Generally, over the last decade or so most designers have been straying away from the dreaded cut-scene, with the reasoning that games are not movies and need to find their own way of conveying their stories. I wholeheartedly agree with this idea, but one of the most common solutions has a serious problem. Mainly, the Half Life 2 approach of never taking control away from the player, but forcing him into a situation where the only thing he can do is stand and watch the events unfolding in front of him, usually a conversation between some major characters. Naturally, this leads just about everyone to jump around the room like a coked up ferret shooting everyone in the face and throwing all the interactable objects at all the other interactable objects. The reason players do this is simply because they can. There are no repercussions aside from maybe being unable to hear the conversation unfold over your pointless shotgun blasts.
What Alan Wake does is more or less the same approach, but the designers take away just about all the players abilities. In these sequences all Alan can do is walk. He often loses whatever weapons he has on him, so it makes sense that he has none during these parts, and since the enemies only come out at night time, any day sequence is used purely for story advancement. In the section I was referring to earlier, Alan wakes (hurr hurr) up inside a mental clinic after falling from a cliff into a river. Dr. Hartman, a character Alan despises, runs the clinic and spends the entire section trying to convince him that everything that has happened since the opening of the game has not been real and has been one of many “episodes” Alan has suffered since his wife drowned. Alan immediately rejects the idea, but Dr. Hartman keeps pushing him until I as a player almost believed him.
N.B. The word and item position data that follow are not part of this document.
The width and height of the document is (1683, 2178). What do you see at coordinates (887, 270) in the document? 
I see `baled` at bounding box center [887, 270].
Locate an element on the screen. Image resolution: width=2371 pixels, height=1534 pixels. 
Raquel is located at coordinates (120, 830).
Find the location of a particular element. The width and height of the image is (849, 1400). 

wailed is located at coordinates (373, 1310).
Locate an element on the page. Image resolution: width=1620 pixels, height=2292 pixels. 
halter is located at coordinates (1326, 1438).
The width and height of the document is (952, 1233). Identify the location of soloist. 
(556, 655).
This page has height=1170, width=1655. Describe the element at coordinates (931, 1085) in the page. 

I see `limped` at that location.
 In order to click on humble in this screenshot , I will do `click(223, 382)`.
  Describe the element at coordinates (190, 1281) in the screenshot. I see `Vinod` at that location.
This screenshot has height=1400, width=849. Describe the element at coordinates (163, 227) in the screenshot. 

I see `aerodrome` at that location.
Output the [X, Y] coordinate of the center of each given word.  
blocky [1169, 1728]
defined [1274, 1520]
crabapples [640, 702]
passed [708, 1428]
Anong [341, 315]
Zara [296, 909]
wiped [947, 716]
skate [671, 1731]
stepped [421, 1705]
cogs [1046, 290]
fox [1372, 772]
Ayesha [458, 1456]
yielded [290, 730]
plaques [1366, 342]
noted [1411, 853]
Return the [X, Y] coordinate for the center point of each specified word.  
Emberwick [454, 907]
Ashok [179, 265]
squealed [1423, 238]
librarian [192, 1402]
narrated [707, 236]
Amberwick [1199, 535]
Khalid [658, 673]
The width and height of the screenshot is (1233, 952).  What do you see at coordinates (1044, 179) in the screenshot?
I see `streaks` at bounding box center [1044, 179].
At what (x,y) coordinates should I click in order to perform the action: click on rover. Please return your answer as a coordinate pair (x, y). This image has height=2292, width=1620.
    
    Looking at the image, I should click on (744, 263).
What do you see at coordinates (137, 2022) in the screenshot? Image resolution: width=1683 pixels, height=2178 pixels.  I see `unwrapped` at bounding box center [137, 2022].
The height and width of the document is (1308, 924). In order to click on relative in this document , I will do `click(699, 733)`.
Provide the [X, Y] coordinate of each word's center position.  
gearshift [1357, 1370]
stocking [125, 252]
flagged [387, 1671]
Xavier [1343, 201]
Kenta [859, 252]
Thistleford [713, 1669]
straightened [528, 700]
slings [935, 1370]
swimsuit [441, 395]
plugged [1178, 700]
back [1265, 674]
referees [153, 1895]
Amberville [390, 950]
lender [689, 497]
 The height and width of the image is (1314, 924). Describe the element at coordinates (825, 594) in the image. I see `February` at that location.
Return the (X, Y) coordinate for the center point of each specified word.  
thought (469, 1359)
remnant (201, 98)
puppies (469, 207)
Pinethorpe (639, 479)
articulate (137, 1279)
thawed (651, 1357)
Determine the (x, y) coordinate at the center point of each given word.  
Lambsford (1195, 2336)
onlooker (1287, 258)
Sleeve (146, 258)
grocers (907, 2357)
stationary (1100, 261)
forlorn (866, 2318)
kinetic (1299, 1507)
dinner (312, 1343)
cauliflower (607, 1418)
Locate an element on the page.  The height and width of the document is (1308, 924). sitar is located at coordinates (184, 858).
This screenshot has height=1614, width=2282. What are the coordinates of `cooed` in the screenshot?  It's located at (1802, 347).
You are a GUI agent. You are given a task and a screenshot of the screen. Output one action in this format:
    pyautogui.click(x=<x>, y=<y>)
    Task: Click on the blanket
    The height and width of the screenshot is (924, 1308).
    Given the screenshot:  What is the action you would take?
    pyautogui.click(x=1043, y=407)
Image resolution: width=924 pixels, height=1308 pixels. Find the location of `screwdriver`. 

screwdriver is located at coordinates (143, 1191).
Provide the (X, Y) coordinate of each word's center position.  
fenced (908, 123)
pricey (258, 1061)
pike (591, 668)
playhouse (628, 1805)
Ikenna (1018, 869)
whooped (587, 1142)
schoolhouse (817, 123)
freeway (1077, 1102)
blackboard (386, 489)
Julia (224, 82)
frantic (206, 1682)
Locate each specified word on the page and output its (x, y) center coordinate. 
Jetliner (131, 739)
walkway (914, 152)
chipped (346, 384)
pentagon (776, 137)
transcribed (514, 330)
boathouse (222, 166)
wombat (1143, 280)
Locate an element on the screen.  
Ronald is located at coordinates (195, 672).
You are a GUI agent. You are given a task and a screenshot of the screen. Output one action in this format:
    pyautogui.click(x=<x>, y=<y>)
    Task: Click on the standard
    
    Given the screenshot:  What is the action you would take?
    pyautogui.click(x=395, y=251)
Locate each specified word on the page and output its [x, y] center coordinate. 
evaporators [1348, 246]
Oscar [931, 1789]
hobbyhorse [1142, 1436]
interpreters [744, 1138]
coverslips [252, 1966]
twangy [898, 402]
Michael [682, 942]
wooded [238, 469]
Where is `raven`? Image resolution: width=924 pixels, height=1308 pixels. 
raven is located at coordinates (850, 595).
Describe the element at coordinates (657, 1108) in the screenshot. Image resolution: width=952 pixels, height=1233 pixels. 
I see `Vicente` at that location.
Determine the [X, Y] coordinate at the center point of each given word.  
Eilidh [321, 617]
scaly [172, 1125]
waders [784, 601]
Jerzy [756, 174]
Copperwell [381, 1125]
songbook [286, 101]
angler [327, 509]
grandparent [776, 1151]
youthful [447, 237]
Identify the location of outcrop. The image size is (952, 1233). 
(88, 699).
Being forced to slowly walk around a mental clinic listening to a doctor droll on for around ten minutes sounds like a terrible way to utilize a video games interactivity to tell a story. Yet, because I am able to control the main character I typically feel more attached to him or her than in any other form of a story. When I started to doubt Alan’s belief, all kinds of repercussions started to flash through my head about what it would mean for Alan were Dr. Hartman’s words true. Because I had spent the last four hours playing the events the doctor was claiming to be false I felt incredibly more attached to them than if I had simply watched them unfold.
Alan Wake’s uses of semi-interactable sequences are successful because they make the player care. In contrast, by the time I got to any of these sequences in Half Life 2, all I had done is blow stuff up in an awesome propeller boat. I had little interest in the story because so much of the game had been the journey and that was clearly the interesting part. By the time Half Life 2 Episode 2 came out however, I was a lot more invested in the relationship between Gordon and Alyx. By the end of Episode 2 I completely cared about their relationship and the one between Alyx and her dad so I tended to be less of a coked up ferret and more of a patient listener.